Computed goto dispatch table, the switch fallback, and how opcode prediction reduces branch mispredictions.

Interpreter dispatch is the mechanism that drives bytecode execution inside CPython.

The compiler transforms Python source code into bytecode instructions. The interpreter loop then repeatedly fetches, decodes, and executes those instructions. Dispatch is the process that selects the implementation for each opcode and transfers control to it.

This chapter focuses on the execution engine inside CPython:

Python source
compiler
bytecode
evaluation loop
opcode dispatch
object operations

The dispatch mechanism dominates interpreter performance. Even small changes to dispatch logic can affect the speed of nearly every Python program.

72.1 The Evaluation Loop

The core interpreter loop lives in:

Python/ceval.c

Historically, the main entry point has been:

PyEval_EvalFrameDefault()

This function executes one Python frame.

A simplified conceptual model looks like:

for (;;) {
    opcode = fetch_next_opcode();
    switch (opcode) {
        case LOAD_FAST:
            ...
            break;

        case BINARY_OP:
            ...
            break;

        case RETURN_VALUE:
            ...
            return result;
    }
}

The real implementation is substantially more complex:

instruction decoding
specialized opcodes
inline caches
stack manipulation
exception propagation
reference counting
signal handling
tracing hooks
adaptive optimization
computed goto dispatch

Despite this complexity, the structure remains fundamentally iterative:

fetch
decode
dispatch
execute
repeat

72.2 Frames as Execution Contexts

The interpreter executes bytecode inside a frame.

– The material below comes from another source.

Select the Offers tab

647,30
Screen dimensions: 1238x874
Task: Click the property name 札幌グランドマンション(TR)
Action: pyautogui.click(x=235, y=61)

A frame contains the execution state for one active function call.

Conceptually:

code object
instruction pointer
evaluation stack
local variables
globals
builtins
exception state
closure references

The interpreter loop repeatedly updates this frame state.

Each function call creates a new execution frame:

def add(a, b):
    return a + b

add(1, 2)

At runtime:

create frame
initialize locals
execute bytecode
return result
destroy frame

The frame acts as the working memory of the virtual machine.

72.3 Bytecode Instruction Format

CPython bytecode consists of instruction bytes stored in a code object.

Modern CPython uses a wordcode-style format where instructions are organized into fixed-size units.

Conceptually:

opcode
operand
opcode
operand
opcode
operand

Instructions are stored in:

f.__code__.co_code

Example:

def f(x):
    return x + 1

Disassembly:

import dis
dis.dis(f)

Possible output:

LOAD_FAST      0 (x)
LOAD_CONST     1 (1)
BINARY_OP      0 (+)
RETURN_VALUE

The interpreter processes these instructions sequentially unless control flow changes.

72.4 Instruction Fetch

The dispatch loop begins by fetching the next opcode.

Conceptually:

opcode = *next_instr++;

The interpreter maintains an instruction pointer into the bytecode stream.

Historically this was byte-oriented. Modern CPython stores instructions in a more structured format for decoding efficiency and inline cache integration.

The fetch phase must be extremely cheap because it executes for every instruction in every Python program.

Minor inefficiencies multiply across billions of executed opcodes.

72.5 Decode Phase

After fetching an opcode, the interpreter decodes its meaning.

Example:

LOAD_FAST

means:

load local variable onto evaluation stack

Example:

BINARY_OP

means:

pop two values
perform operation
push result

Some instructions include operands:

LOAD_CONST 3

The operand identifies an entry in the constants table.

The decode stage interprets both opcode and operand fields.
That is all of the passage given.